La vía estrecha foral y estamental de adquisición de derechos (que en el caso de España se produjo ganando palmo a palmo terreno al islam en la baja edad media), y cuyo motor característico fue el privilegio o favor real, determinó un régimen de propiedad determinado, el institucionalizado a través del Antiguo régimen. Desde la pressura al donadío fue durante ese largo proceso histórico, en los repartimientos de los territorios conquistados al islam, cuando se institucionalizó ese régimen de propiedad del suelo que las revoluciones contemporáneas transformaron.

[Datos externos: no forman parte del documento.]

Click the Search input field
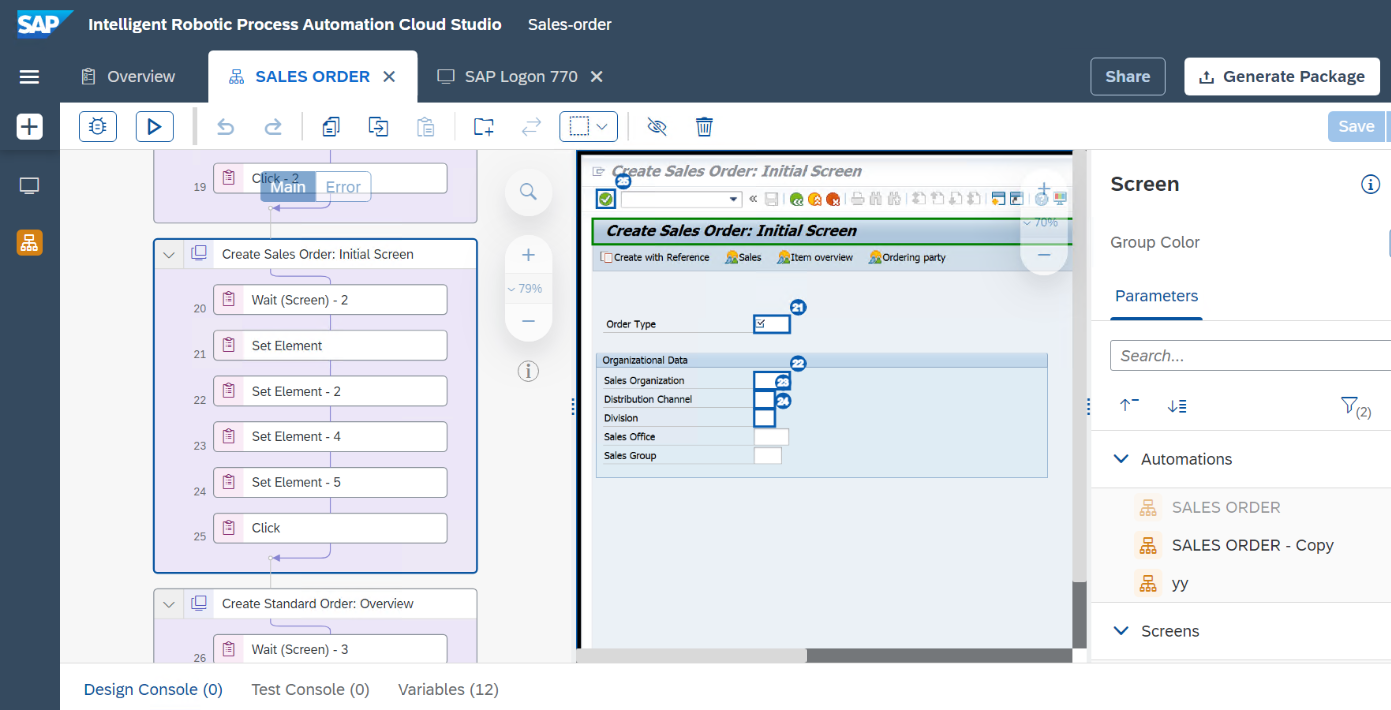The image size is (1391, 710). tap(1250, 355)
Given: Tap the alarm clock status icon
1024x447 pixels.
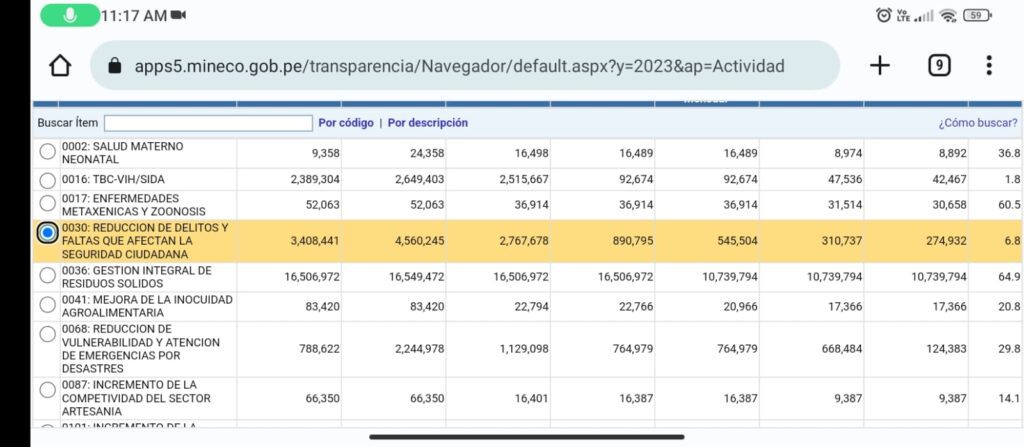Looking at the screenshot, I should [884, 15].
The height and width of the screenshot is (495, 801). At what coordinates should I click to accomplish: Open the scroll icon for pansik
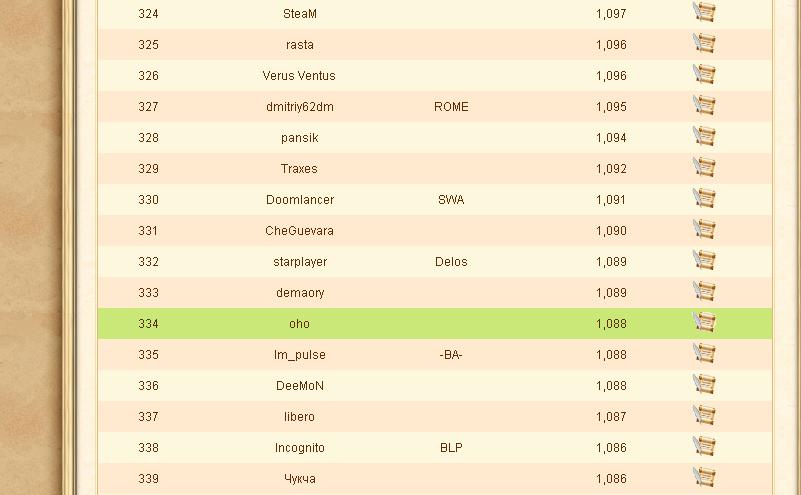[x=704, y=136]
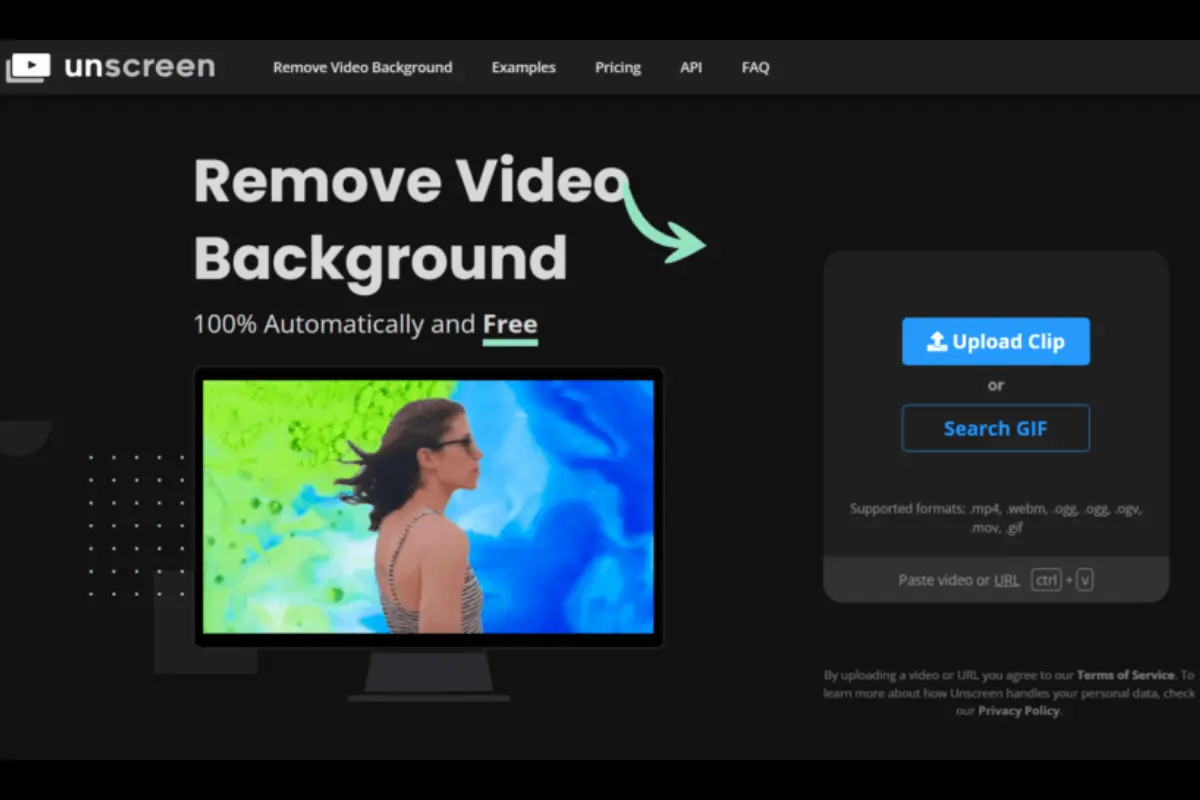Open the FAQ section

[755, 67]
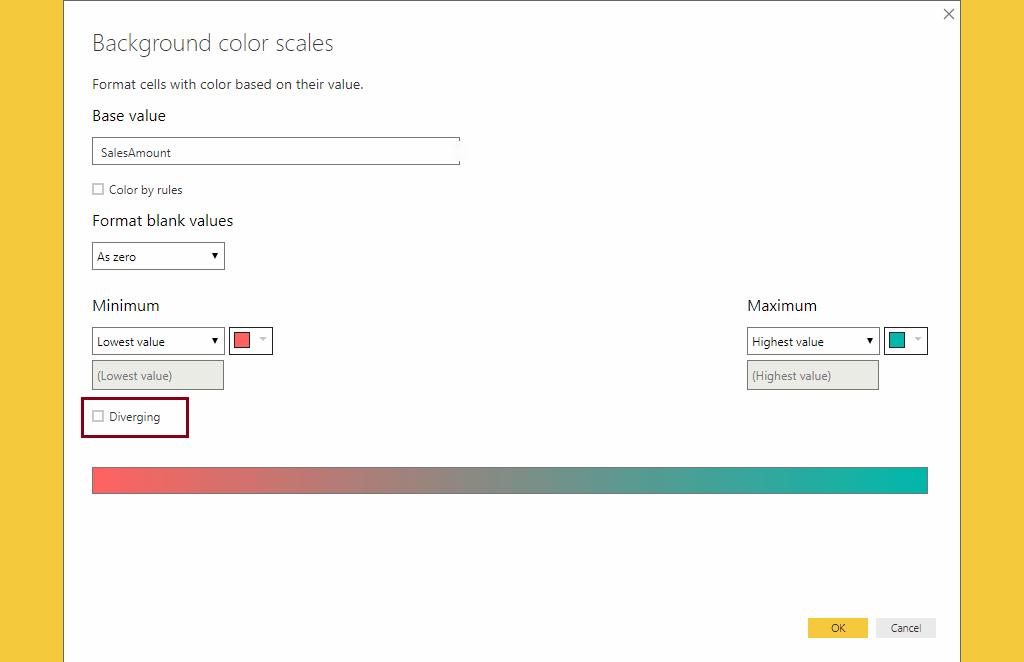1024x662 pixels.
Task: Close the Background color scales dialog
Action: point(948,14)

Es a través de la vía ancha nacional, revolucionaria, de adquisición de derechos como el régimen de propiedad cambia y aparece la idea de patrimonio nacional. El territorio es de la nación, en su integridad, del que puede disponer si así fuera necesario como propiedad común, y así lo hará a propósito de las grandes transformaciones que se producen en el siglo XIX con la revolución industrial (instalación de gran industria, ferrocarril, ensanche urbanístico, comunicaciones, etc). El vuelo revolucionario, que fija a la nación como sujeto político, como sujeto de derechos, tiene una base territorial que es, virtualmente, todo el territorio, quedando, claro, la propiedad privada distribuida, pero siempre subordinada, por el Estado, que es quien ordena las leyes y los grandes códigos generales (Penal, Civil, de Comercio, etc) frente a los fueros particulares (que eran la célula del ordenamiento jurídico del antiguo régimen). Es el Estado presente, por tanto, y no el histórico, el que determina la distribución de derechos siempre de base jurídica, a través del derecho positivo. Apelar ahora, para justificar derechos, a los fueros históricos, no tiene más sentido que el de que el Estado actual reconozca privilegios para ciertos territorios, pero esto no tiene significado histórico alguno. La historia no hace el derecho, sino el Estado, insisto. Los estatutos autonómicos giran en torno a la pretensión, completamente idealista, de que los derechos estatutarios emanan de la patria regional, del terruño, y que el Estado tiene que reconocerlos. Es un espejismo, porque es el propio Estado quien genera vías estrechas estatutarias sin que ello signifique, de ningún modo, una vuelta al régimen foral, sino un fraccionamiento que pone barreras y obstaculiza la igualdad nacional de derechos. La Constitución y los códigos decimonónicos son una especie de Ave Fénix que se levanta de las cenizas del Antiguo Régimen: si algún ordenamiento anterior es reconocido por el Estado como vigente, su vigor no procede, ni puede proceder nunca, de la historia, sino del Estado. De este modo los derechos nunca son “históricos”, y si se habla en tales términos es para justificar un privilegio y la ruptura de la uniformidad jurídica que impone, idealmente, toda Constitución y todo código (en general, esto es, dado invariablemente a escala nacional).

En definitiva, Fuero (histórico) y Código actual son incompatibles. Pretender meter en una Constitución, como fuente de derechos, a un fuero regional o local, es un “puro sueño”, en efecto. Más bien pesadilla.